Butler can opt out of the final season of his contract and become an unrestricted free agent this summer, which made dealing Covington and Dario Saric a significant risk. At the time of the trade, it was reported by ESPN’s Adrian Wojnarowski that the Sixers expected to re-sign Butler long term unless there were “physical issues” or Butler failed to “fit into the Embiid-Simmons dynamic.” Well, it’s been anything but seamless, which has sounded the alarms of Sixers fans. Spike Eskin, the cohost of an influential Sixers podcast called The Rights to Ricky Sanchez, wrote a column on January 13 that argued the Sixers should trade Butler before the deadline. In the days prior, Butler had been deliberately avoiding taking spot-up 3s, instead driving to the rim even when he was wide open. It was strange, to say the least. It’s unlikely that Sixers ownership would approve trading Butler, but Butler might bolt anyway. League sources expect the Clippers and Nets—two teams that run a lot of pick-and-roll—to pursue Butler this summer. Butler is a star who needs to be kept happy about his role in the offense, but that kind of coddling funnels into preparations that the Sixers will have to start making anyway.

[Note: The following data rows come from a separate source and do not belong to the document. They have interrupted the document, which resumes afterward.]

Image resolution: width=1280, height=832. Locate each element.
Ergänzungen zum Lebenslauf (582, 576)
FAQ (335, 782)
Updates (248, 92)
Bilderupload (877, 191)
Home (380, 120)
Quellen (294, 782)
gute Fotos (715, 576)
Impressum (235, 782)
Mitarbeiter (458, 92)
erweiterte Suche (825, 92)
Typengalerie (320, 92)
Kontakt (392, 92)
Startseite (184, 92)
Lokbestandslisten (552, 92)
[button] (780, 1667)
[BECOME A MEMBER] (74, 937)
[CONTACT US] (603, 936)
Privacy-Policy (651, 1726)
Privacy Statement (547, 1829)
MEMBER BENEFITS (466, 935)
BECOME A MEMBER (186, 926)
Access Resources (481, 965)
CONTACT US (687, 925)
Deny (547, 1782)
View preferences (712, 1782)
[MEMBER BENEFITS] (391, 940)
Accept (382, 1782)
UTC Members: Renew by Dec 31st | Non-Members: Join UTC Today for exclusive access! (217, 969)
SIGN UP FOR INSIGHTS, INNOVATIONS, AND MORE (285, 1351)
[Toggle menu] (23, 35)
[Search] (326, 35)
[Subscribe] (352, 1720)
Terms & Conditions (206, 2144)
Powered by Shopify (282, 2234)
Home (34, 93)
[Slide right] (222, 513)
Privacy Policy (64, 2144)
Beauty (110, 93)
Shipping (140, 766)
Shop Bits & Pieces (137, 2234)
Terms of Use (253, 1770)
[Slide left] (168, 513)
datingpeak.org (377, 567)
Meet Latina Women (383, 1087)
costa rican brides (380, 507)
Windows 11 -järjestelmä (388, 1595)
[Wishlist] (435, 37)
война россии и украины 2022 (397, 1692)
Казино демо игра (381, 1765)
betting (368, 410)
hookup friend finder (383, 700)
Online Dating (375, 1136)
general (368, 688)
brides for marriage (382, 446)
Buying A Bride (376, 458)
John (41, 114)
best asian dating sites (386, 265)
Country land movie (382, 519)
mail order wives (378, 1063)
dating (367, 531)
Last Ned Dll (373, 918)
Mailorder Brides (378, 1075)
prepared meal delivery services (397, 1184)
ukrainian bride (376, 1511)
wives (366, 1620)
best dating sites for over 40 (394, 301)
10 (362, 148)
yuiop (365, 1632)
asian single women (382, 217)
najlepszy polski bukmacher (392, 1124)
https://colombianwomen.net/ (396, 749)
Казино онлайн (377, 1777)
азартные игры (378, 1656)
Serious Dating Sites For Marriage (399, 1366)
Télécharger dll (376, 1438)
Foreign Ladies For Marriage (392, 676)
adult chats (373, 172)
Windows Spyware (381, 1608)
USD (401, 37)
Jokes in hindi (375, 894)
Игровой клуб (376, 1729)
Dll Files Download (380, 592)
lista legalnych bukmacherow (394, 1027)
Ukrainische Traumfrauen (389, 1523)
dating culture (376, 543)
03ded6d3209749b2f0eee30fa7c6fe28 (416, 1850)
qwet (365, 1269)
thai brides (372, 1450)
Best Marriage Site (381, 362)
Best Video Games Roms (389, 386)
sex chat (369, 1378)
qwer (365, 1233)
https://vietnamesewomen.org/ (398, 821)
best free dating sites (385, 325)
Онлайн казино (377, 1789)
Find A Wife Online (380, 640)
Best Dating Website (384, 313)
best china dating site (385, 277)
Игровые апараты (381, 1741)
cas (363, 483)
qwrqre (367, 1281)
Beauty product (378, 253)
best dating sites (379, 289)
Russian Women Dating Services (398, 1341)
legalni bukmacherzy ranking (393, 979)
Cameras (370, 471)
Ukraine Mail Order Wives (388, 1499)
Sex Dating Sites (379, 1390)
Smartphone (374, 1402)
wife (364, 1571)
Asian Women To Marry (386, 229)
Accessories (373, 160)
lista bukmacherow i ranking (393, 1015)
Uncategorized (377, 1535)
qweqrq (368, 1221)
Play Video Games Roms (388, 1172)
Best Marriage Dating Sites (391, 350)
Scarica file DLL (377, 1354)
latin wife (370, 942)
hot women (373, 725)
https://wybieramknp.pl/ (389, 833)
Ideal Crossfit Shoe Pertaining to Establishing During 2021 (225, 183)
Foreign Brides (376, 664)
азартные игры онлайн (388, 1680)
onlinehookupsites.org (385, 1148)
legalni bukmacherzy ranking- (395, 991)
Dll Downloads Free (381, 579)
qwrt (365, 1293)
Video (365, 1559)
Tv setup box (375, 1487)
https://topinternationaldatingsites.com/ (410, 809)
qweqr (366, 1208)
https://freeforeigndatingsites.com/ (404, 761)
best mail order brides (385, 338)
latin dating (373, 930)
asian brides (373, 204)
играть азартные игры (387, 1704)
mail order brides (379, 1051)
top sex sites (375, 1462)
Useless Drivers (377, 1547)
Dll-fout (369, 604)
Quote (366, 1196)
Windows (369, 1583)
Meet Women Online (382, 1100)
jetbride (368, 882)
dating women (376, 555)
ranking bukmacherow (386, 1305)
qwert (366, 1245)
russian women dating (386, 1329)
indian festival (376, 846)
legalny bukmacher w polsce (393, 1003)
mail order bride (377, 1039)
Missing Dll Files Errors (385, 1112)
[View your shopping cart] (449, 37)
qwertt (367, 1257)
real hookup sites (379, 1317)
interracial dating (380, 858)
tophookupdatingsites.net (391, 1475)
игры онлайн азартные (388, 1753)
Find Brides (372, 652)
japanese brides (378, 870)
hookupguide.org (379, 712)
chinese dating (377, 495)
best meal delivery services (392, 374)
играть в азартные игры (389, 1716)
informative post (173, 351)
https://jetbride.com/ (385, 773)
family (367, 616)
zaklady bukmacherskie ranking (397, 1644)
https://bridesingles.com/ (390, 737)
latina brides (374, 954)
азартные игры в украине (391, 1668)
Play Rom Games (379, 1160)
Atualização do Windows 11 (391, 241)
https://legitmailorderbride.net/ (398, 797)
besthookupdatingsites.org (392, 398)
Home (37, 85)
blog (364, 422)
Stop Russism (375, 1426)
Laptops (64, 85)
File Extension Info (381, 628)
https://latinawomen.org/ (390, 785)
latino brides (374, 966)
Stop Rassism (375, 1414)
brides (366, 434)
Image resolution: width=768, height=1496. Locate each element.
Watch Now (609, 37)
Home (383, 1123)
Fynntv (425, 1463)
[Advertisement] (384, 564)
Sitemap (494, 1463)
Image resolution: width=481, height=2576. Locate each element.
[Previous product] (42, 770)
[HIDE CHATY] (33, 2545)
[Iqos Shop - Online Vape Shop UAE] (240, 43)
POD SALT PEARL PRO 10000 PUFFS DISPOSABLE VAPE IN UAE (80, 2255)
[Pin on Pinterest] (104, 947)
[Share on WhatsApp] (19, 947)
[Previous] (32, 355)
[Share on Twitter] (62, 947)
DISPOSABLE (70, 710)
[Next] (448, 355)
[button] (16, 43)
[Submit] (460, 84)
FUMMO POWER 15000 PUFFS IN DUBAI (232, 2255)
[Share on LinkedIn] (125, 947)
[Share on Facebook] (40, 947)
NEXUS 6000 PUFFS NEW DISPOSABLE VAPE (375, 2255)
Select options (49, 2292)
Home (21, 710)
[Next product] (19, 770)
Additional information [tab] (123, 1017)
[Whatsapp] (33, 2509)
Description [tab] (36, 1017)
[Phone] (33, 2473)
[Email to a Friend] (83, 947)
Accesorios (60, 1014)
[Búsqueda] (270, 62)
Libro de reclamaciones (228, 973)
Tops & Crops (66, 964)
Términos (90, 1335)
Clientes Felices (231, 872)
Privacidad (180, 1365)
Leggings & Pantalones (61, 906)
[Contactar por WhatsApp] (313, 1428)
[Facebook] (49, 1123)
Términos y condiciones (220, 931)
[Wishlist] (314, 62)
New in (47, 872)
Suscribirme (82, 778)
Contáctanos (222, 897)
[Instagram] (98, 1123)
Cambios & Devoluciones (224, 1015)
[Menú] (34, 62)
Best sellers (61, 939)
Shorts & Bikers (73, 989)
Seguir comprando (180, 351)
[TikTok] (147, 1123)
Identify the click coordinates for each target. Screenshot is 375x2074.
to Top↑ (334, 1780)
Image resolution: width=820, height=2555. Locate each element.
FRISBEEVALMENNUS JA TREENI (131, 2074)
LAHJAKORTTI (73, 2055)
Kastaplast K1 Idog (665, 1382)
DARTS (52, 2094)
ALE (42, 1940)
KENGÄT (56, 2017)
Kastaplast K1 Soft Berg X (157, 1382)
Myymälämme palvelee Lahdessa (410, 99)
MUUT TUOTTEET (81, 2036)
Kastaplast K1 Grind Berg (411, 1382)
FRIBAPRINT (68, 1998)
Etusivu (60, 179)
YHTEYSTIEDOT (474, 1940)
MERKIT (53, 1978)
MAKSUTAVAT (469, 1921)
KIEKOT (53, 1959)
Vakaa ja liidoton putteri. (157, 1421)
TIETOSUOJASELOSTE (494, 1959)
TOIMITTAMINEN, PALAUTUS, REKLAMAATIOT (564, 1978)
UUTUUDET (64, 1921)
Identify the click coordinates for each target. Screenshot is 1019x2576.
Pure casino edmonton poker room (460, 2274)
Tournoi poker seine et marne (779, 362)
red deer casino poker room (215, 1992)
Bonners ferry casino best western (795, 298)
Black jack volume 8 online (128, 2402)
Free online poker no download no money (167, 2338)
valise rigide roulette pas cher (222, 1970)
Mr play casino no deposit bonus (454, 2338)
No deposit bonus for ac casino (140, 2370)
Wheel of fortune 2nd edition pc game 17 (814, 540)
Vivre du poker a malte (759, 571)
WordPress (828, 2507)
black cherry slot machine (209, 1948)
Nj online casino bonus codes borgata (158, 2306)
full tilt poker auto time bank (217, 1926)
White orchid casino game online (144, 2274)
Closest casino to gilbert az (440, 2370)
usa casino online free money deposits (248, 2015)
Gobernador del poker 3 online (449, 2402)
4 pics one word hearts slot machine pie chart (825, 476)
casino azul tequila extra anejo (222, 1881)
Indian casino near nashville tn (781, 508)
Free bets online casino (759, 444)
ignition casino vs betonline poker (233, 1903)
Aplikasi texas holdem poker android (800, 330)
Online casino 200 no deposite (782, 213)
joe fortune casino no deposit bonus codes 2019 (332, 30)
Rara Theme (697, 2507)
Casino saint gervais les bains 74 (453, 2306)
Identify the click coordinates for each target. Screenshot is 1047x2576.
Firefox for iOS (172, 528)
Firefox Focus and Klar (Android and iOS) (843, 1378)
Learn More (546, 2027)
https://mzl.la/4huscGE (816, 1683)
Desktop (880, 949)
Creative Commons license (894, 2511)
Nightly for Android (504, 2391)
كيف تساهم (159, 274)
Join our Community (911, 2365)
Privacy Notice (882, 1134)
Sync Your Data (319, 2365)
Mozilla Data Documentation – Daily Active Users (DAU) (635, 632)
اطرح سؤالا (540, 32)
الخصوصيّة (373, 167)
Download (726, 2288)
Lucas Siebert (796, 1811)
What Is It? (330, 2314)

What the Sixers need now is depth. Brown said that general manager Elton Brand is exploring ways to add depth to the roster, and league sources say the Sixers have been scoping the market for wings and a backup center. Hawks center Dewayne Dedmon has been marked by sources as one player to watch. The Cavaliers have also made Rodney Hood and Alec Burks available.
It seems likelier that the personnel changes the team seeks won’t come until the buyout market opens up. Until then, the Sixers will keep experimenting for the postseason, with Butler handling the ball and isolating more often. “I don’t want people to get too distorted with my desire to give [Butler] the ball. This will be small doses,” Brown said. “I’ll give him the ball as a point guard and we will continue to isolate him from time to time.”
Brown said coaches strive to have a “clean system,” though that’s not always possible. “Clean is effective when you’re in a regular-season rhythm,” Brown said. “When you have to beat somebody four times in a seven-game playoff series, that’s not how it works.” By playing Butler at the point, and letting him isolate, the Sixers are just getting ready for when the game gets dirty.